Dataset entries
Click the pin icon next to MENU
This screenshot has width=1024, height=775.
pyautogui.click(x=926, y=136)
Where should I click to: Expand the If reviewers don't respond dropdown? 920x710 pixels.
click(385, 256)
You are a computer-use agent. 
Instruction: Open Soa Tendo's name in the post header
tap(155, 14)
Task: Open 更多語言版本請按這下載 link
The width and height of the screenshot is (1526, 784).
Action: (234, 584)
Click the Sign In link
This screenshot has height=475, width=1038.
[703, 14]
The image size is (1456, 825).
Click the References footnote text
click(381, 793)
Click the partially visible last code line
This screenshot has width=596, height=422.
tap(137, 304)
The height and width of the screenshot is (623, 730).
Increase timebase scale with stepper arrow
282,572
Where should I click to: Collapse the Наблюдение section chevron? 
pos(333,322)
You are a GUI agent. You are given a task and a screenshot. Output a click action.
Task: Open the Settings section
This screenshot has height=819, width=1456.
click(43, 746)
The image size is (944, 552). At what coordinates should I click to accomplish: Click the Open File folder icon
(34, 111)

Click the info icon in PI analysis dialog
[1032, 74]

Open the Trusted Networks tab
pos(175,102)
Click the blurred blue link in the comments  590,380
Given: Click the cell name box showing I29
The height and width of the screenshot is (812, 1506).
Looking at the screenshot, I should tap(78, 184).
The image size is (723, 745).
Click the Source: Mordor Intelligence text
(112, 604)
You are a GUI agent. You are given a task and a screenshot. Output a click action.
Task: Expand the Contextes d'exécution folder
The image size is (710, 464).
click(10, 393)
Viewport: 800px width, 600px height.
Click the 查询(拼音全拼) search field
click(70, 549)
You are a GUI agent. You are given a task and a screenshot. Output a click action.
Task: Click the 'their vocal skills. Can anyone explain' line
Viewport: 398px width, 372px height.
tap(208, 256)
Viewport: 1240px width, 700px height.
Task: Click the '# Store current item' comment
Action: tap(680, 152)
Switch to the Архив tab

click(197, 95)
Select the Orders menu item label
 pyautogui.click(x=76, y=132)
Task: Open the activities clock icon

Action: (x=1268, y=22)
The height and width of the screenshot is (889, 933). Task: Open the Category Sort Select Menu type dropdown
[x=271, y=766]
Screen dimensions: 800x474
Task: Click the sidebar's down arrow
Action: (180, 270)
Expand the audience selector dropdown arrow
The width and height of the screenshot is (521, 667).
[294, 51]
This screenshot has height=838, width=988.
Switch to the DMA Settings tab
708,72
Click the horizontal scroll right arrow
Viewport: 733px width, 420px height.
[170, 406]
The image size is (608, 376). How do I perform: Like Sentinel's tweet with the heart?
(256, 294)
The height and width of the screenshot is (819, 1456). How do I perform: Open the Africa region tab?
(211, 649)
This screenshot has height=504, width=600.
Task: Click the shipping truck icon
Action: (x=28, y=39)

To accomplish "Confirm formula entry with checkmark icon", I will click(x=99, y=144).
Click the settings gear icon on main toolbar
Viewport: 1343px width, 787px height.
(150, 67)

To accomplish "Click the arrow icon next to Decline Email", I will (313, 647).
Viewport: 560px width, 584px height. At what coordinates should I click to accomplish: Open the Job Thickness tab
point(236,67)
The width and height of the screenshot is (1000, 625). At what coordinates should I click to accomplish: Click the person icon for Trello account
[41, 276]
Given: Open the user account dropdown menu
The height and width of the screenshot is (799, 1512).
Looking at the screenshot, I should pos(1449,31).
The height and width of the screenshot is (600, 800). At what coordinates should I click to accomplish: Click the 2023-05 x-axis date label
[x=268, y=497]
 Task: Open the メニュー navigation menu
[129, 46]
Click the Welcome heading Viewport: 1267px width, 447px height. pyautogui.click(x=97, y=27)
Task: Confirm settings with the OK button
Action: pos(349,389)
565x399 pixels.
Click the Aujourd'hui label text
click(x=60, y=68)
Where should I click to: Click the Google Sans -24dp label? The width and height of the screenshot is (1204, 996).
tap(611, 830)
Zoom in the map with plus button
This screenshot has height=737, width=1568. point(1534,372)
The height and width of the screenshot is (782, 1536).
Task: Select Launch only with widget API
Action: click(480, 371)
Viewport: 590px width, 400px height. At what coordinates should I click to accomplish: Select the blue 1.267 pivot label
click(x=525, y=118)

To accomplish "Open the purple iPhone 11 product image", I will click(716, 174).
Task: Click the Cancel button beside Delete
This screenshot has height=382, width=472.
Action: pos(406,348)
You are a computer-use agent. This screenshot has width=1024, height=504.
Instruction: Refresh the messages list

Your objective
Reproduce every entry above exactly as it was written.

Answer for this exercise
Click the pin icon next to MENU
This screenshot has width=1024, height=775.
pyautogui.click(x=926, y=136)
Where should I click to: Expand the If reviewers don't respond dropdown? 920x710 pixels.
click(385, 256)
You are a computer-use agent. 
Instruction: Open Soa Tendo's name in the post header
tap(155, 14)
Task: Open 更多語言版本請按這下載 link
The width and height of the screenshot is (1526, 784).
Action: (234, 584)
Click the Sign In link
This screenshot has height=475, width=1038.
[703, 14]
The image size is (1456, 825).
Click the References footnote text
click(381, 793)
Click the partially visible last code line
This screenshot has width=596, height=422.
tap(137, 304)
The height and width of the screenshot is (623, 730).
Increase timebase scale with stepper arrow
282,572
Where should I click to: Collapse the Наблюдение section chevron? 
pos(333,322)
You are a GUI agent. You are given a task and a screenshot. Output a click action.
Task: Open the Settings section
This screenshot has height=819, width=1456.
click(43, 746)
The image size is (944, 552). At what coordinates should I click to accomplish: Click the Open File folder icon
(34, 111)

Click the info icon in PI analysis dialog
[1032, 74]

Open the Trusted Networks tab
pos(175,102)
Click the blurred blue link in the comments  590,380
Given: Click the cell name box showing I29
The height and width of the screenshot is (812, 1506).
Looking at the screenshot, I should tap(78, 184).
The image size is (723, 745).
Click the Source: Mordor Intelligence text
(112, 604)
You are a GUI agent. You are given a task and a screenshot. Output a click action.
Task: Expand the Contextes d'exécution folder
The image size is (710, 464).
click(10, 393)
Viewport: 800px width, 600px height.
Click the 查询(拼音全拼) search field
click(70, 549)
You are a GUI agent. You are given a task and a screenshot. Output a click action.
Task: Click the 'their vocal skills. Can anyone explain' line
Viewport: 398px width, 372px height.
tap(208, 256)
Viewport: 1240px width, 700px height.
Task: Click the '# Store current item' comment
Action: tap(680, 152)
Switch to the Архив tab

click(197, 95)
Select the Orders menu item label
 pyautogui.click(x=76, y=132)
Task: Open the activities clock icon

Action: (x=1268, y=22)
The height and width of the screenshot is (889, 933). Task: Open the Category Sort Select Menu type dropdown
[x=271, y=766]
Screen dimensions: 800x474
Task: Click the sidebar's down arrow
Action: (180, 270)
Expand the audience selector dropdown arrow
The width and height of the screenshot is (521, 667).
[294, 51]
This screenshot has height=838, width=988.
Switch to the DMA Settings tab
708,72
Click the horizontal scroll right arrow
Viewport: 733px width, 420px height.
[170, 406]
The image size is (608, 376). How do I perform: Like Sentinel's tweet with the heart?
(256, 294)
The height and width of the screenshot is (819, 1456). How do I perform: Open the Africa region tab?
(211, 649)
This screenshot has height=504, width=600.
Task: Click the shipping truck icon
Action: (x=28, y=39)

To accomplish "Confirm formula entry with checkmark icon", I will click(x=99, y=144).
Click the settings gear icon on main toolbar
Viewport: 1343px width, 787px height.
(150, 67)

To accomplish "Click the arrow icon next to Decline Email", I will (313, 647).
Viewport: 560px width, 584px height. At what coordinates should I click to accomplish: Open the Job Thickness tab
point(236,67)
The width and height of the screenshot is (1000, 625). At what coordinates should I click to accomplish: Click the person icon for Trello account
[41, 276]
Given: Open the user account dropdown menu
The height and width of the screenshot is (799, 1512).
Looking at the screenshot, I should pos(1449,31).
The height and width of the screenshot is (600, 800). At what coordinates should I click to accomplish: Click the 2023-05 x-axis date label
[x=268, y=497]
 Task: Open the メニュー navigation menu
[129, 46]
Click the Welcome heading Viewport: 1267px width, 447px height. pyautogui.click(x=97, y=27)
Task: Confirm settings with the OK button
Action: pos(349,389)
565x399 pixels.
Click the Aujourd'hui label text
click(x=60, y=68)
Where should I click to: Click the Google Sans -24dp label? The width and height of the screenshot is (1204, 996).
tap(611, 830)
Zoom in the map with plus button
This screenshot has height=737, width=1568. point(1534,372)
The height and width of the screenshot is (782, 1536).
Task: Select Launch only with widget API
Action: click(480, 371)
Viewport: 590px width, 400px height. At what coordinates should I click to accomplish: Select the blue 1.267 pivot label
click(x=525, y=118)

To accomplish "Open the purple iPhone 11 product image", I will click(716, 174).
Task: Click the Cancel button beside Delete
This screenshot has height=382, width=472.
Action: pos(406,348)
You are a computer-use agent. This screenshot has width=1024, height=504.
Instruction: Refresh the messages list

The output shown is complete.